Название озера, несомненно, имеет свою древнюю историю. Вся эта низменность, ограниченная справа Кудряшевским бором и слева — крутым и высоким берегом, некогда была одним из рукавов Оби. Иначе зачем же первые казаки-землепроходцы закладывали бы сначала Чаусский (от реки Чаус), а потом Колыванский «остроги» (1713 года) в девяти километрах от реки Оби, от ее современного русла?

Прежний рукав Оби огибал Кудряшевский бор с юго-запада и был безмерно широким возле нынешних сел: Криводановки, Крохалевки, Грязнухи, Соколовой, но около Малого Оёша сжимался в «трубу».

И сейчас, когда спадает вешняя вода и образуются берега, рыбаки говорят:

— Река вошла в трубу… Озеро в трубе…

По-видимому, это определение находится в тесной связи с названием озера.

От Малого Оёша, как в трубу, видно на взгорье старинное село Колывань, с возникновением которого началось освоение нашего обширного края.

…На Трубе я не в первый раз, и мне всегда здесь сопутствовала удача. Я приплыл вечером и расположился ночевать на одном из островов, от которых начиналось озеро Труба. За дальнюю дорогу я достаточно устал и, поужинав, решил уснуть, чтобы утром, с новыми силами, начать мою охоту за «зубатыми»…

Озеро Труба изобиловало щуками, окунями и другими породами рыб. Невода здесь не ходили, а рыбьей молоди было достаточно, и хищники вырастали до больших размеров.

Нам, спортсменам, здесь представлялась возможность применить любые свои снасти: дорожку, спиннинг, жерлицы, кружки и другие обманки. Здесь рыбалка превращалась в самую страстную охоту, и я никогда не жалел ни сил, потраченных на переезд, ни времени, — все это окупалось с лихвой не только добычей, но и теми незабываемыми моментами напряженной борьбы с хищниками, которые приходилось переживать.

Несмотря на усталость, я долго не мог уснуть.

Августовская тихая, теплая ночь опустилась на эти огромные водные просторы; крупные, яркие звезды словно упали с высокого неба на воду и, невесомые, покачивались на темной зыби.
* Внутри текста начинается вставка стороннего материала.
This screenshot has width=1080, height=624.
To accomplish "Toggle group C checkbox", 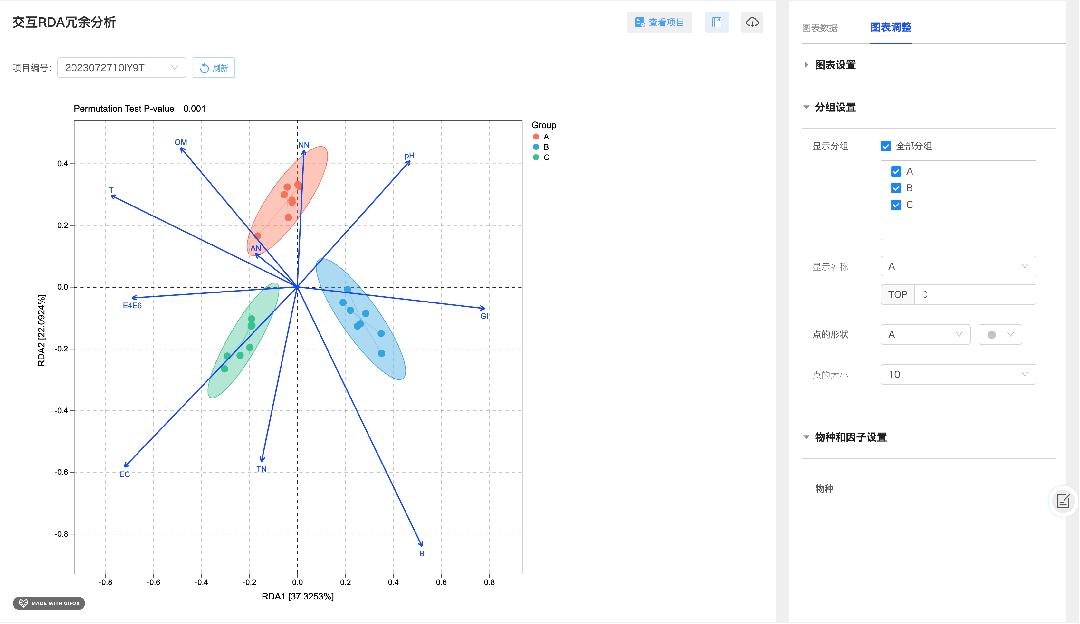I will coord(896,205).
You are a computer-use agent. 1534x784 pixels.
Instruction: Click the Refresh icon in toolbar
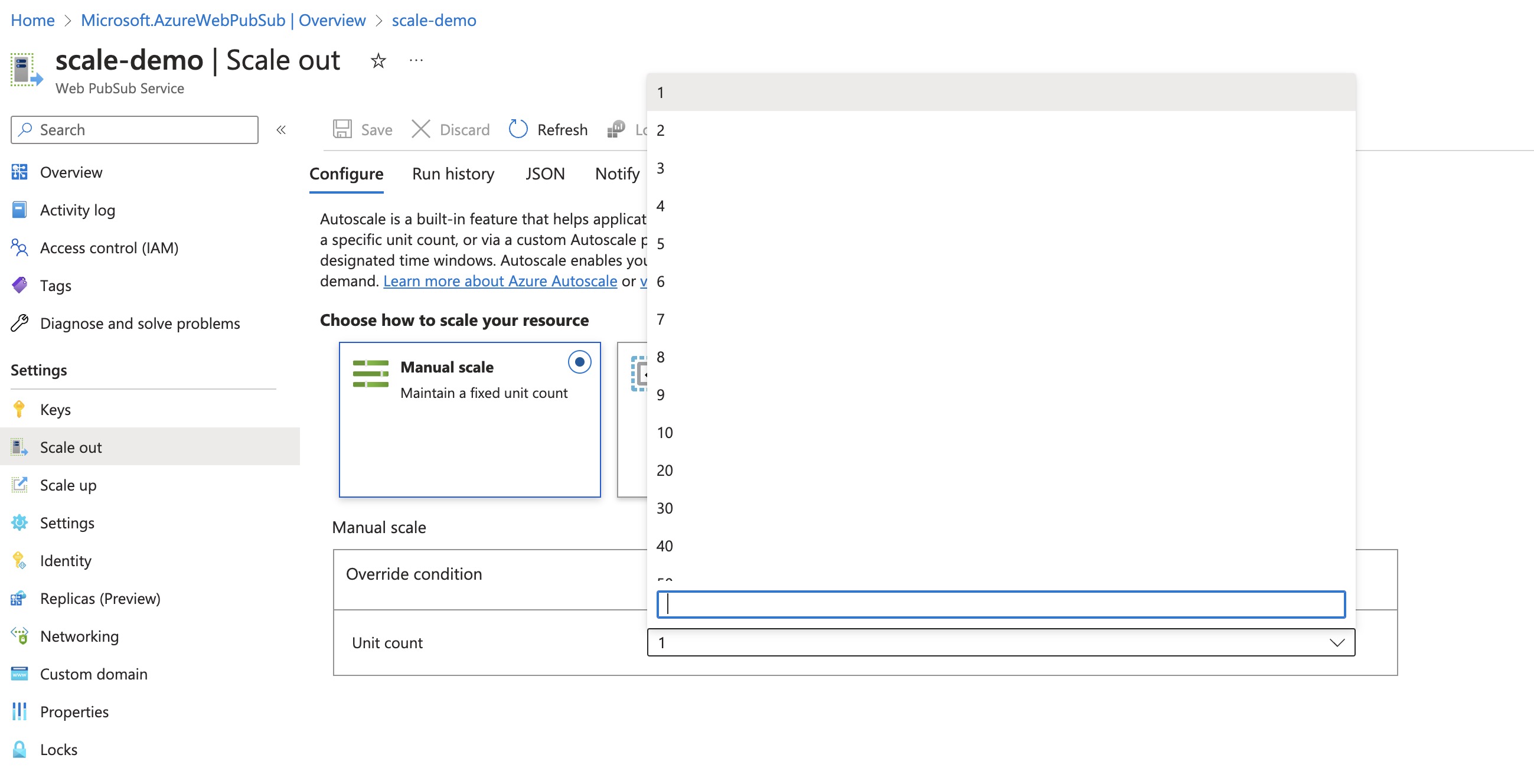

Сзади меня вздыхало озеро Белое; оно еще не могло успокоиться после дневного волнения. А вокруг кричали утки, позванивали кулички, спросонья керкали чайки. Вдали сверкала огнями Колывань, слева, на гриве, урчали тракторы, и часто по дороге пробегали машины, бросая далеко в густую темноту снопы яркого света.